Problem requirements:
Using the records below, filter out every line that lacks "Open" and copy the rest.

Source material:
--------

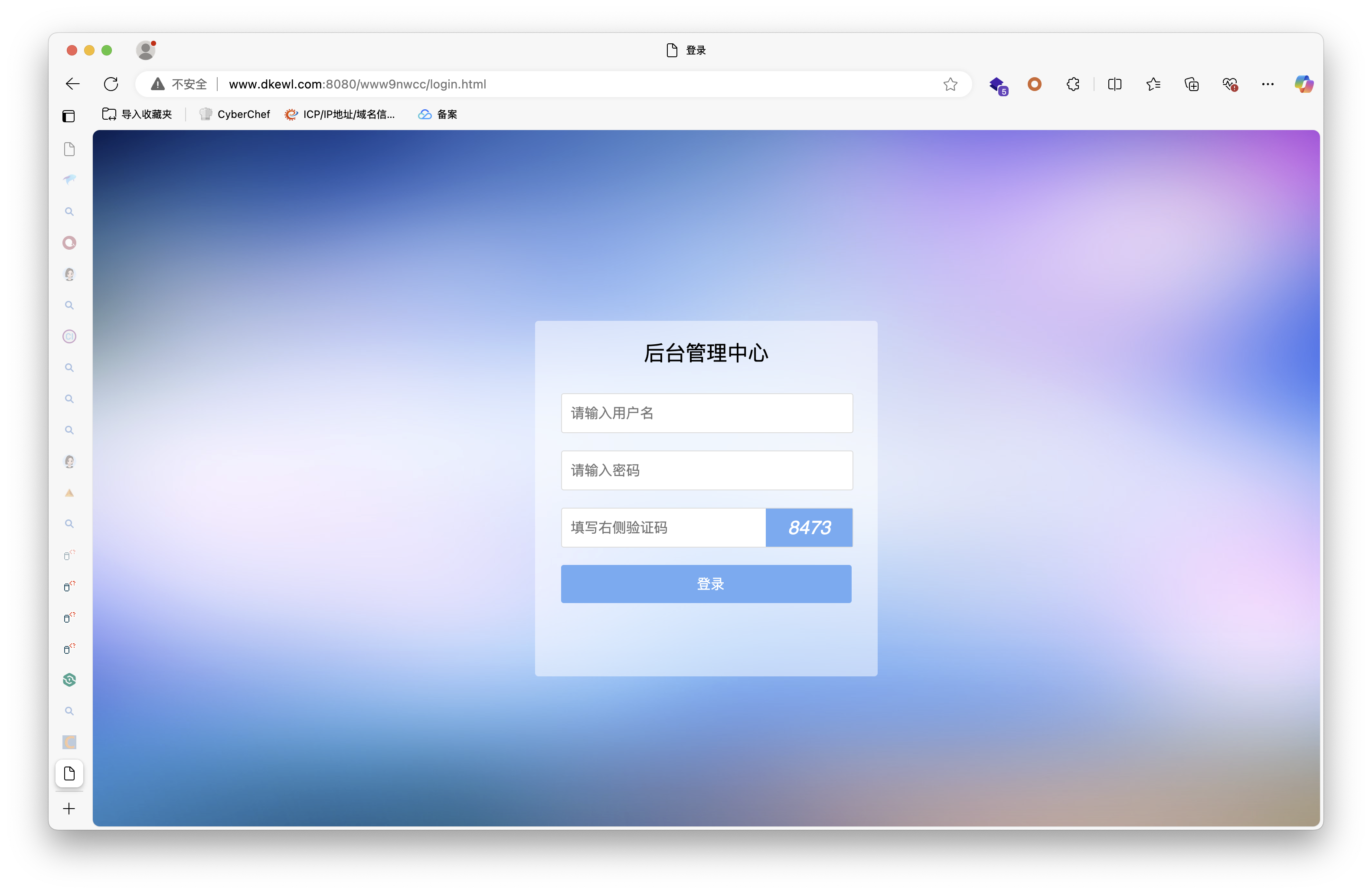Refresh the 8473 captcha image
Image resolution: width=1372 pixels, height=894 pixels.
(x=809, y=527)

--------

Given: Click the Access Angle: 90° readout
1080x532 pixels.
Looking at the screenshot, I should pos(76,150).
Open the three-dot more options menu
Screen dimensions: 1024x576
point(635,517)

--------

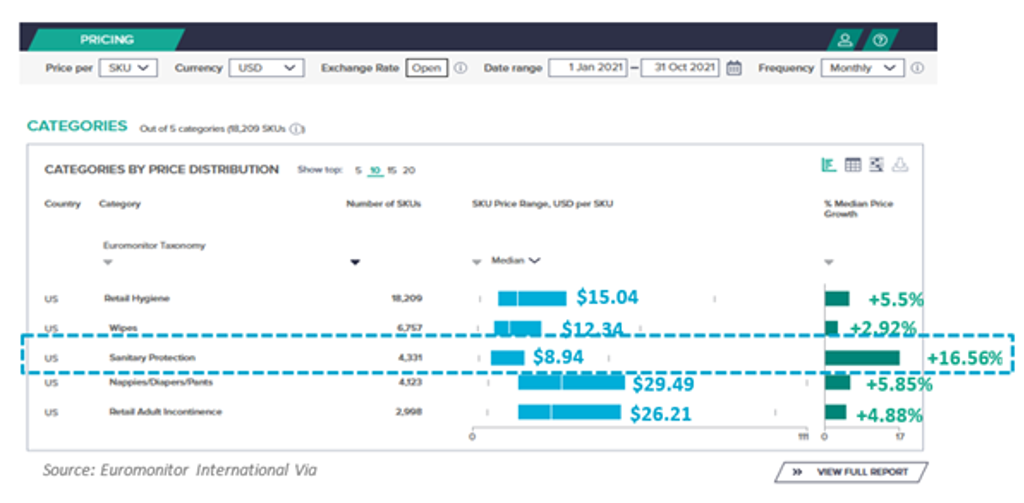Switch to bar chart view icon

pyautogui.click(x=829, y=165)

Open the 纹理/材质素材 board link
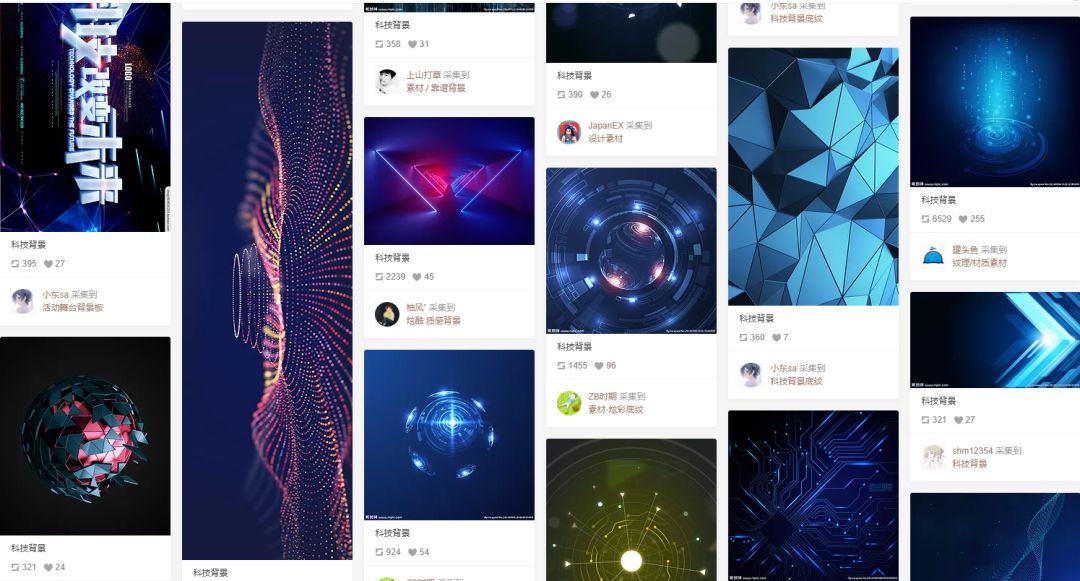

--------

Your response:
Open the three-dot more options menu
Open the 纹理/材质素材 board link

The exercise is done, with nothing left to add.